- Проституция – очевидный факт жизни российских городов: всего в стране до 3 миллионов секс-работниц, и их услугами пользовались более 60% мужчин.
- Многие эксперты против легализации проституции, так как опыт других стран показывает: насилия при этом меньше не становится.
- В России проституция криминализована, поэтому секс-работницы не защищены социально, они не могут даже обратиться за помощью в полицию.
- Проституция была, есть и будет. Вопрос в том, чтобы минимизировать присутствие в этом бизнесе насилия, эксплуатации и криминала.
Сергей Медведев: Сегодня у нас самая настоящая археологическая тема.

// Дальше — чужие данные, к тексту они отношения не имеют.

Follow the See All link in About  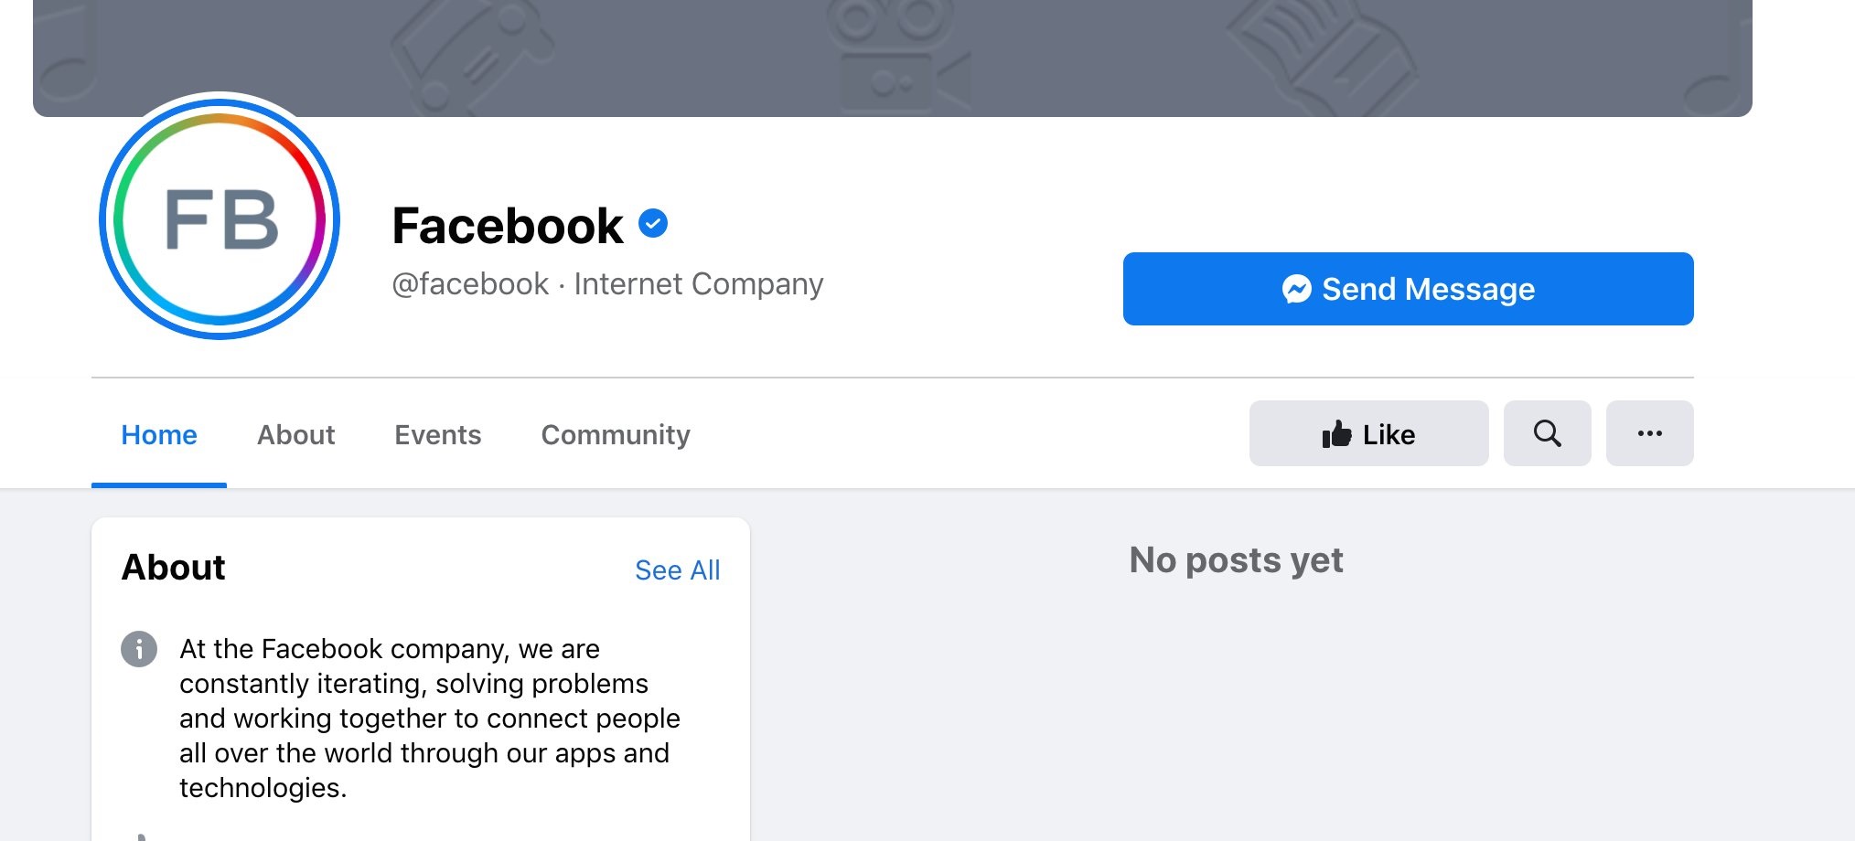click(677, 570)
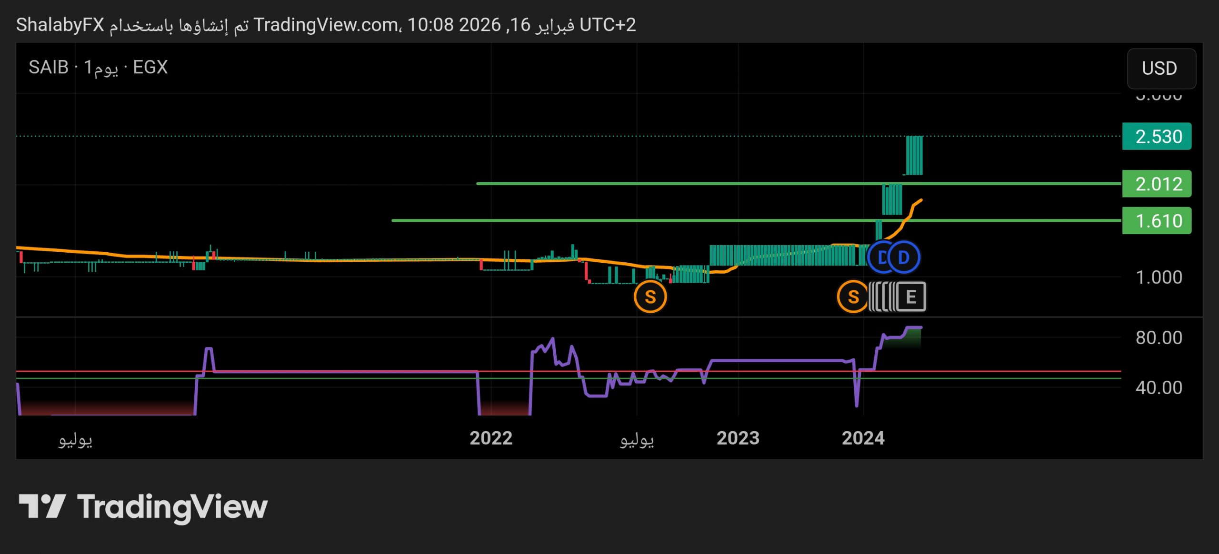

Я хочу поговорить о том, о чем все знают, но мало кто говорит, – о глубинных слоях нашего подсознания и нашей социальной повседневности: о проституции. До 64% мужчин, так или иначе, пользовались услугами проституток.

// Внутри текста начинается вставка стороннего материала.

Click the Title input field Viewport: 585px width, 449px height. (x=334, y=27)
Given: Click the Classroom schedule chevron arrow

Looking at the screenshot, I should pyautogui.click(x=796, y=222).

Корреспондент: В России работают свыше трех миллионов проституток. И, несмотря на то что этот бизнес нелегален, рынок секс-услуг отлично регламентирован. Резкое снижение доходов и отсутствие достойной оплаты труда вынуждают девушек выходить на панель.
Видеоверсия программы
Секс-услуги запрещены Кодексом РФ об административных правонарушениях и Уголовным кодексом. За занятие проституцией грозит штраф от полутора до двух тысяч рублей, а за вовлечение в занятие проституцией и за организацию – лишение свободы.

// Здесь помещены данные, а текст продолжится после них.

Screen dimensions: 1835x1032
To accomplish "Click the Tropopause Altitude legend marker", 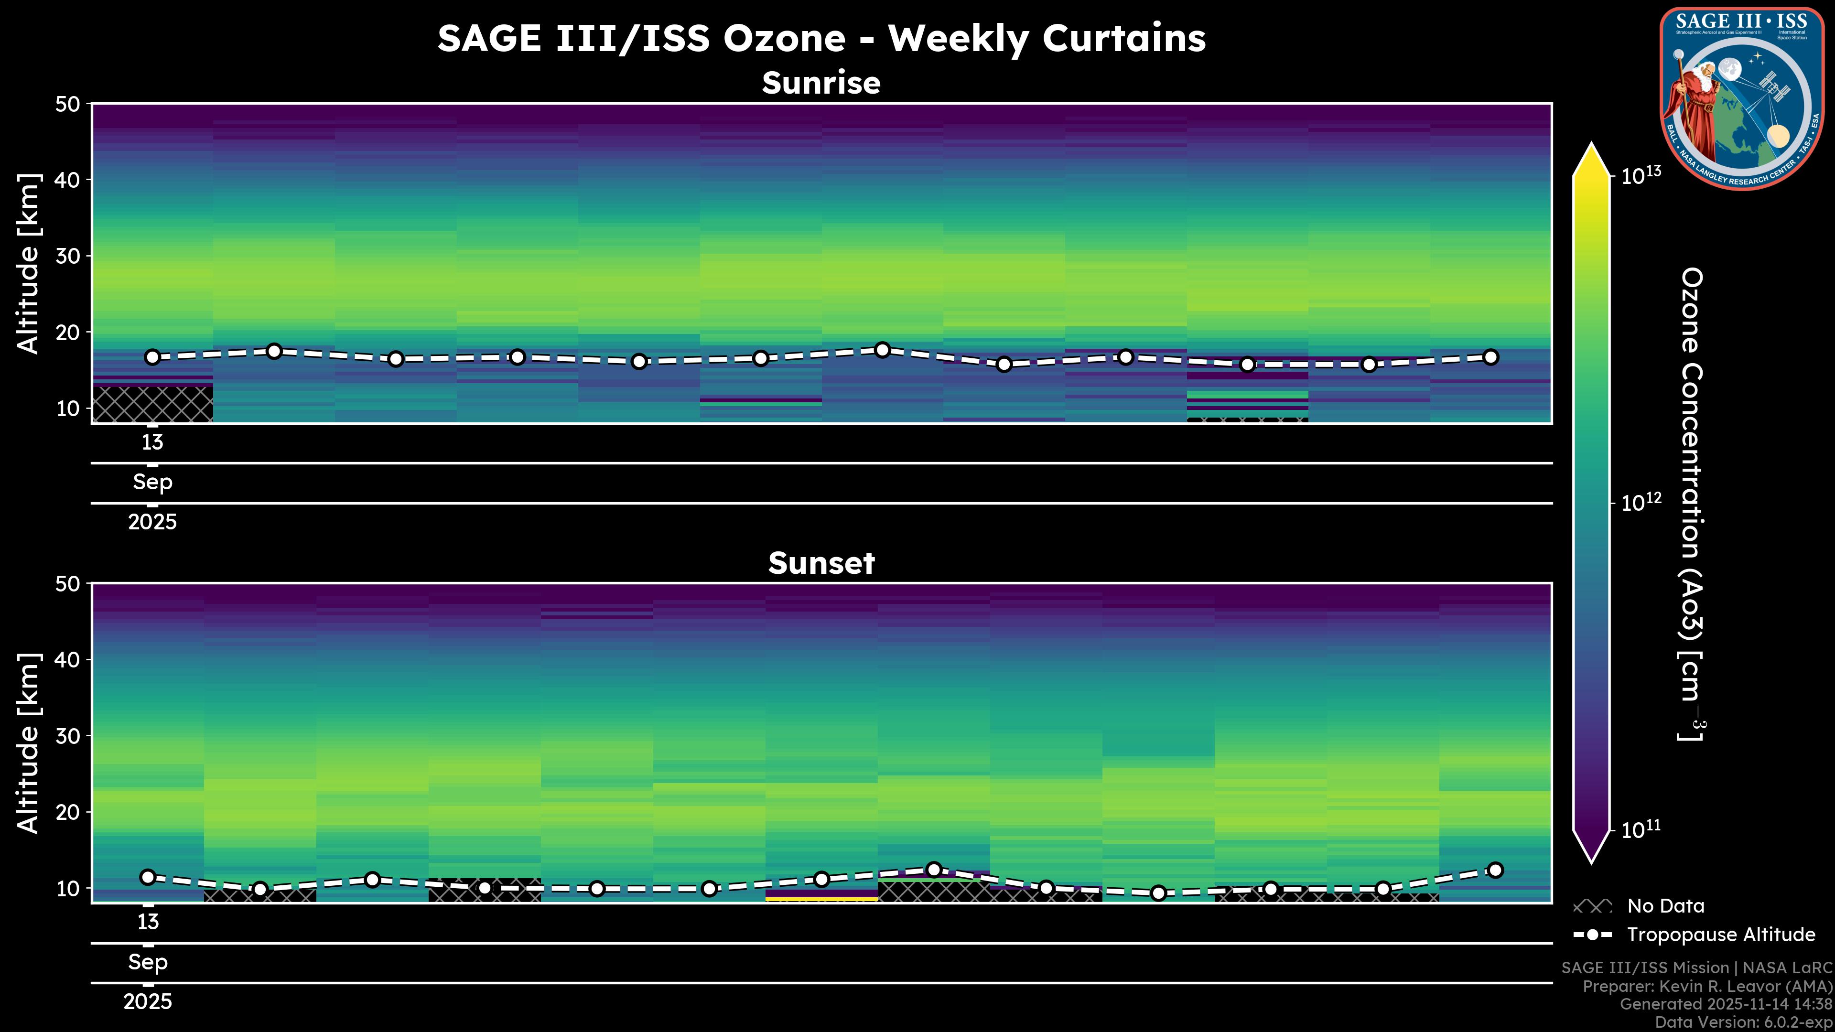I will click(1593, 935).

Запрет проституции в России не мешает ей существовать и процветать, а диапазон людей, которые идут в эту сферу, крайне широк – от дорогих эскортных девушек в крупных городах до совсем беззащитных придорожных проституток, обслуживающих клиента в салоне автомобиля.
Запрет проституции в России не мешает ей существовать и процветать, а диапазон людей, идущих в эту сферу, крайне широк
Насколько необходима легализация проституции? Или торговлю телом надо всеми силами запрещать, потому что такой бизнес нарушает права человека?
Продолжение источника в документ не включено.